Once I started vocalizing by screaming at him, he started slowly using physical force--choking, shoving me so I'd land on the floor and sprain my shoulder blade and limp, mostly--it was choking and slamming me around.
And he'd deny it later saying he only did it to shut me up---that he was not an abusive person.
And once he started hitting me when drunk, when I'd find him dead drunk spouting abuse while complaining about how much he missed Eileen or had stayed sober enough to see her the day after New Year's, Christmas, Thanksgiving, etc. and every ******** excuse in the book where in the end, it was me, not Eileen, cleaning him up, exhausted---while I had to listen to her talk about her and how badly he wanted her, I'd lose it and throw whatever I could grab at him--books. The day he told me he had kissed and admitted he was involved with her, was the day he said he was leaving--and it was the day of our anniversary... and I sat there and ended up throwing a bottle at him. When he'd lie there drunk screaming abuse, at times, I'd lose control and throw a soup bowl at his head.

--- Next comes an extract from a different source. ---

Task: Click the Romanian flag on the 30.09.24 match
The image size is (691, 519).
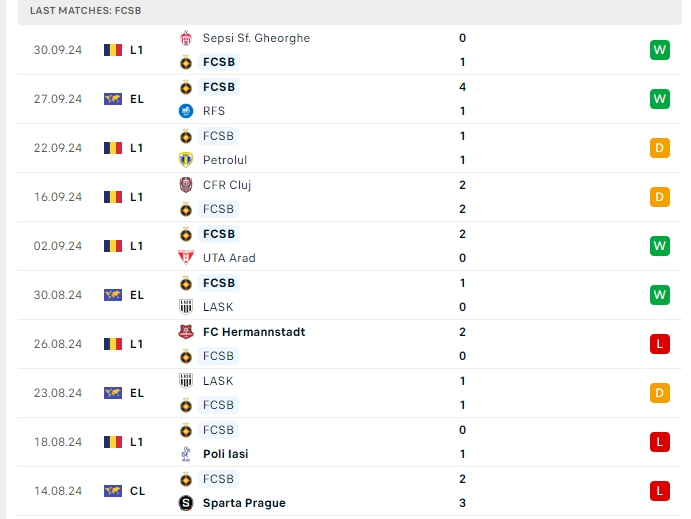Action: point(113,50)
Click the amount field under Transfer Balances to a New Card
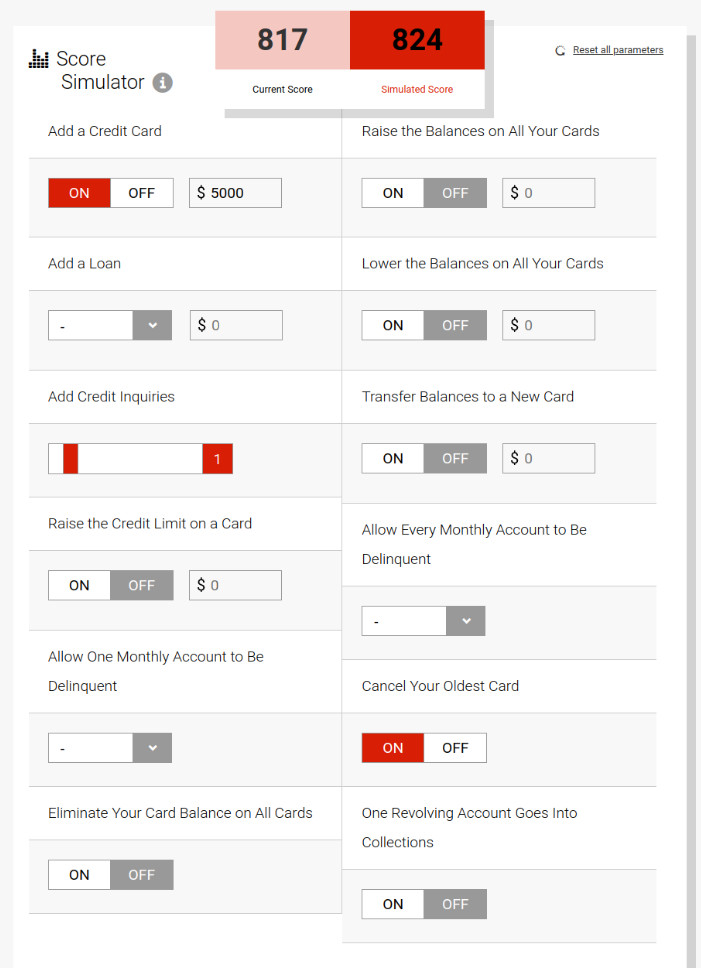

I've been to Al anon meetings but my anger and rage at how crazy it is that alcoholics think their behavior is normal and their treatment of people is normal---it's a very different thought process from other Alanonics who continue feeling low self esteem at being compared to other women, and that self esteem low and inability to say no extends to all walks of their life--even not being able to say "i didn't order a coffee with milk. I ordered tea." Mine was definitely enabling. I developed codependent traits as a result of living with him. But since cutting all contact with him, the myriad of women I come across and wondering if he has slept with any of them or if he was there with me, he would say "mmm..she's hot. Honey. can I sleep with her?" or other crazy things he'd say included "Honey. There's a girl at work who wants to sleep with me. Can I sleep with her? Is it okay to sleep with her?" And I'd say "No" And he'd repeatedly and drunkenly ask again and again and again like a child asking for candy.

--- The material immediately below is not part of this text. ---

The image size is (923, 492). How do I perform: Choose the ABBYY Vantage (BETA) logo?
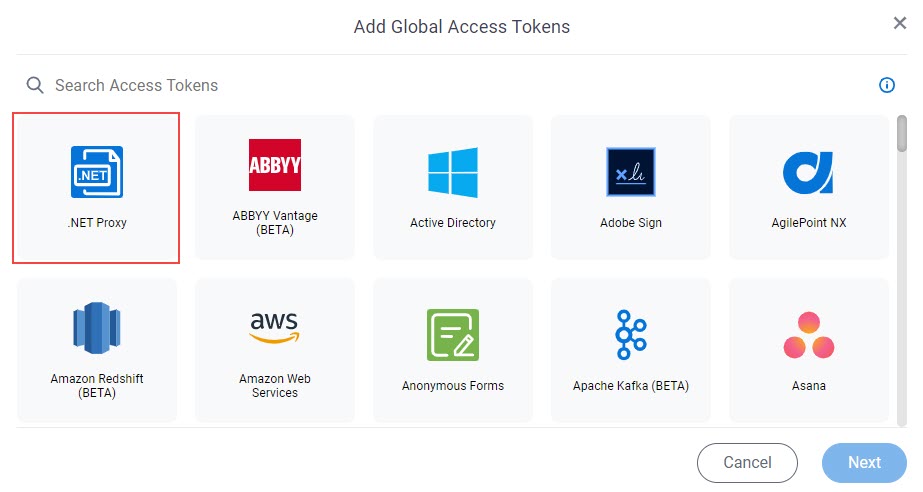click(x=275, y=165)
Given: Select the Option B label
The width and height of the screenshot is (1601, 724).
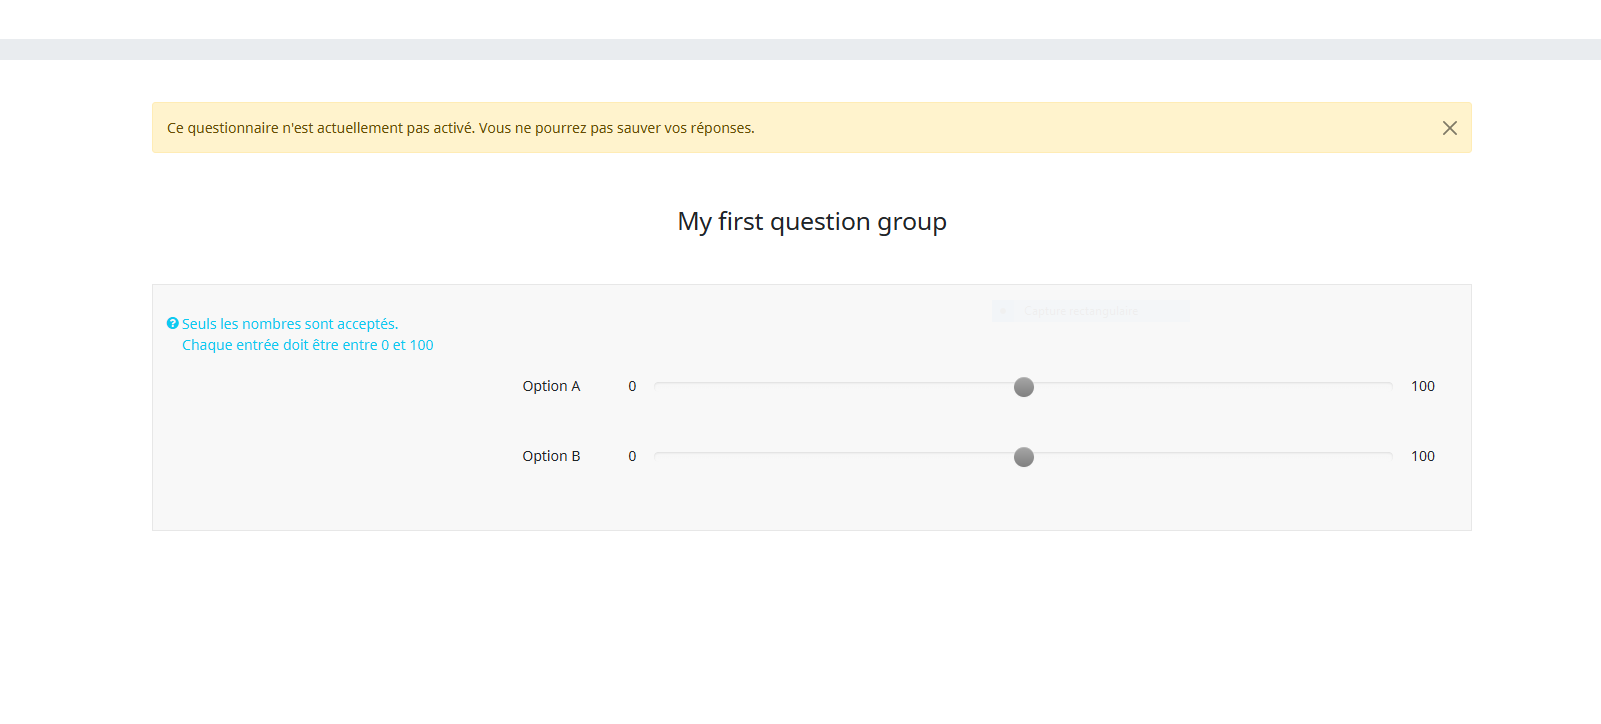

It's not just at him. This rage I feel is also for women who don't care that he's an alcoholic and is a total mess. All they see is an attractive, handsome lawyer with a prestigous job...having no clue that a 29-year-old earning half of what he earns is supporting him, caring for him, and even the bag he carries to work is mine---and that he's a classic addict with high functioning sociopathic social charmer personality traits--it's either alcohol, women, or gambling with him.

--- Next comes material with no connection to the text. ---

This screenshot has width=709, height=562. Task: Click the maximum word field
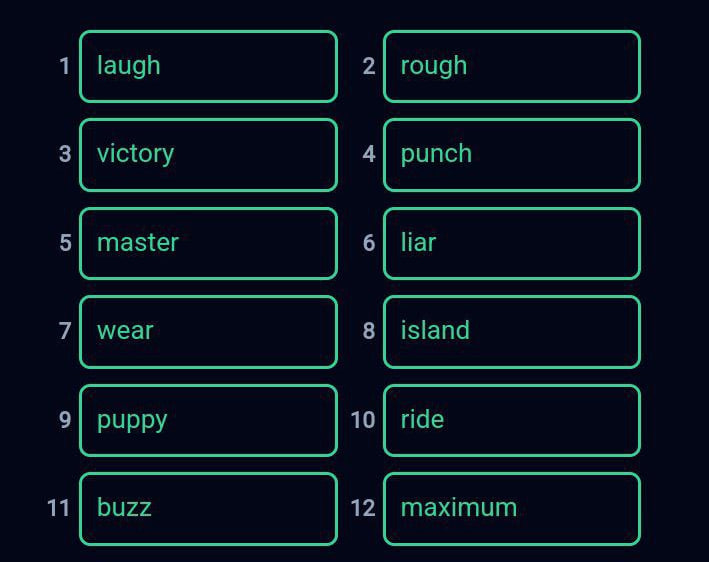coord(511,508)
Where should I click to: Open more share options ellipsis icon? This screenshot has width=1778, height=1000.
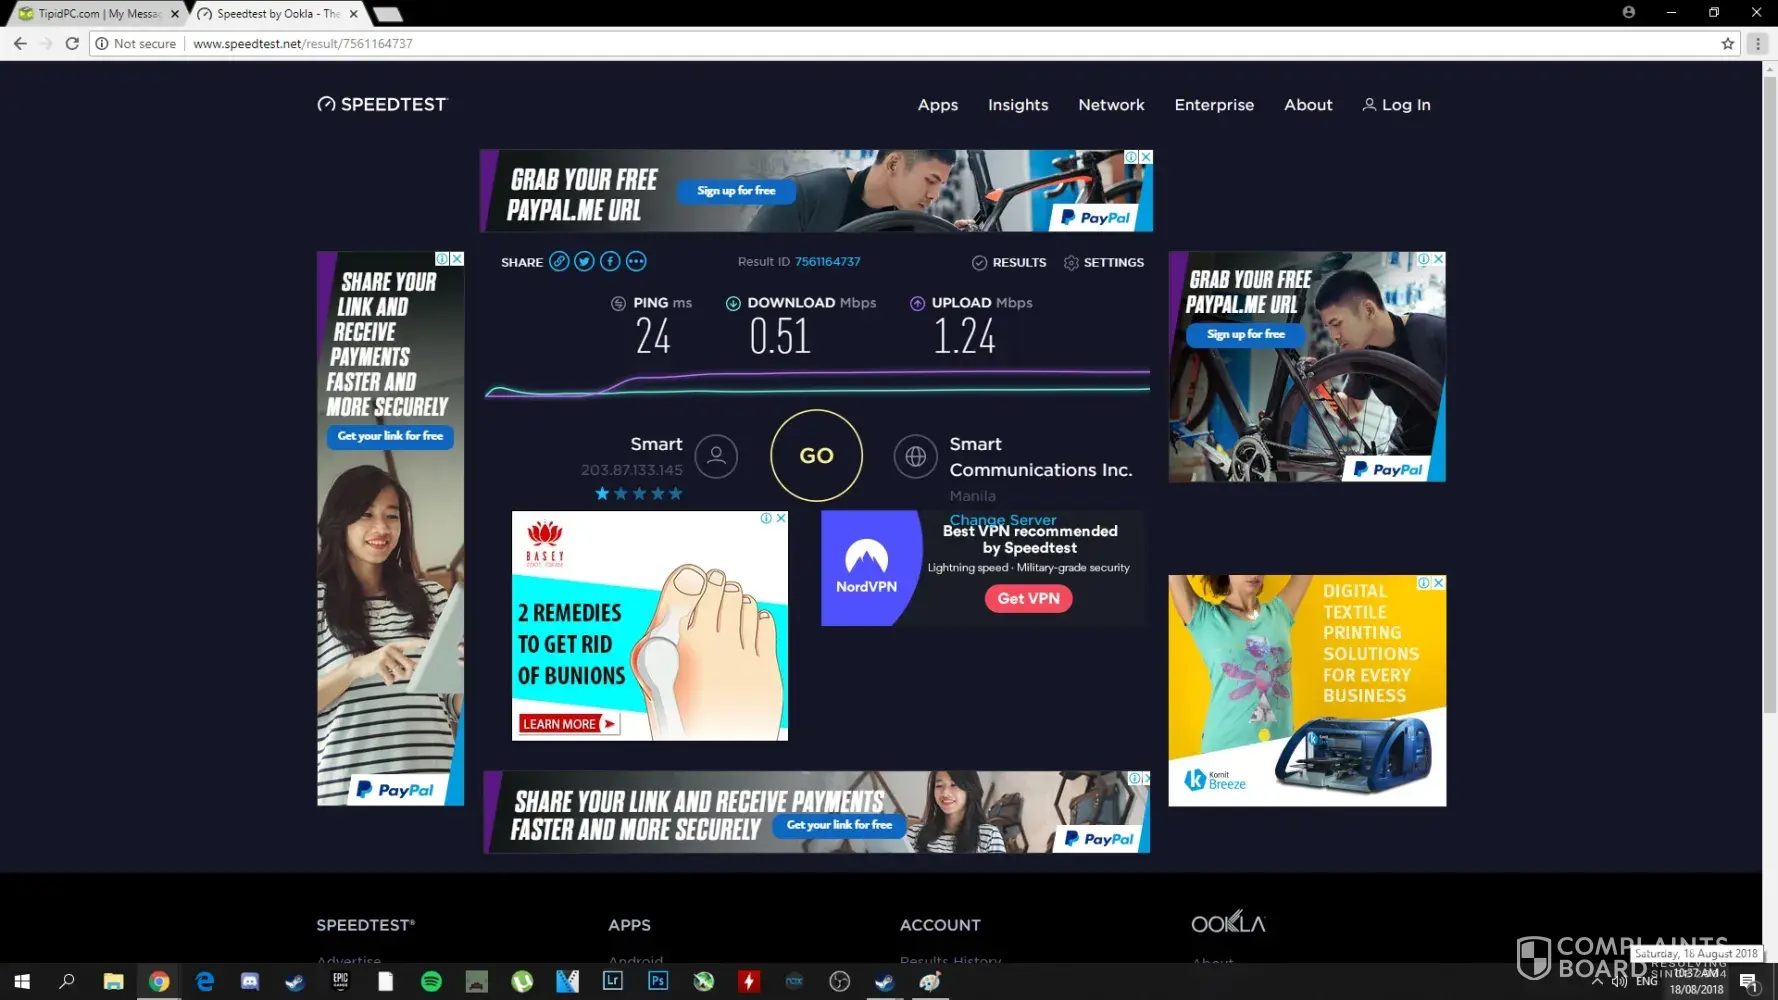(x=636, y=262)
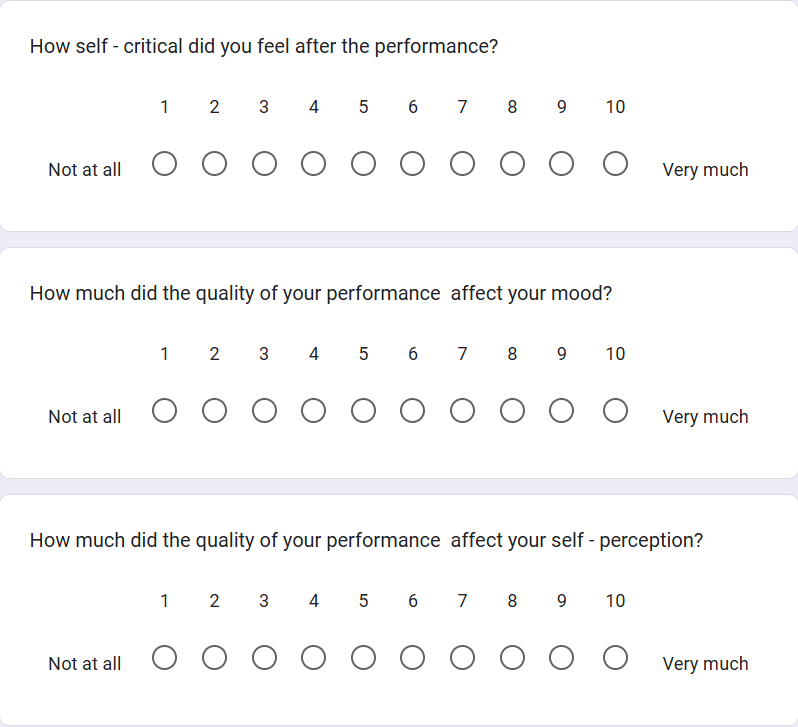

I thought there was some semblance of the man I loved in there and now that we're apart, perhaps in a year once the chemical fully leaves his body and he is immersed in treatment, I might see the person I once loved.
But he stopped going to AA and regressed back to workaholism and social isolation (work for 16-hours, go home to read and sleep, no exercise, no healthy diet, no long term friends to contact routinely)---and with stimulation probably coming from new female temp lawyers and new colleagues he's befriended who only see the side of him he wants them to see.

I cut contact with him altogether because I got fed up with the angry, defensive, I want you on my terms---but I am not available once I no longer need you to pick up my call whenever I want when I feel tempted by booze.
It was like a take-take-take brick wall. He wants but there's no "How are you? How have you been?" with explosive defensive grandiose statements if I even mention anything of the past---yet he won't engage in current or new basic human communication 101, but expects me to be there still.

Then it hit me, of the 2 years, half the year was spent with a dry drunk and his personality mood swings and irrational destruction, poor impulse control, lack of judgement, and self victimization---everything blamed on others, woe is me excuses.

And then overnight, my heart stopped feeling and missing him once I realized that was the man---he never loved me, I was merely a distraction just like everything else in his life he used to avoid self reflection.

No amount of logic can reason the blatant philandering and using of a person, and total lack of gratefulness and loyalty.

Perhaps he's capable of love, but it feels safer to disconnect and say "that wasn't a relationship. that was a dry drunk"

Hope you can provide inputs. Sorry for this loooong post.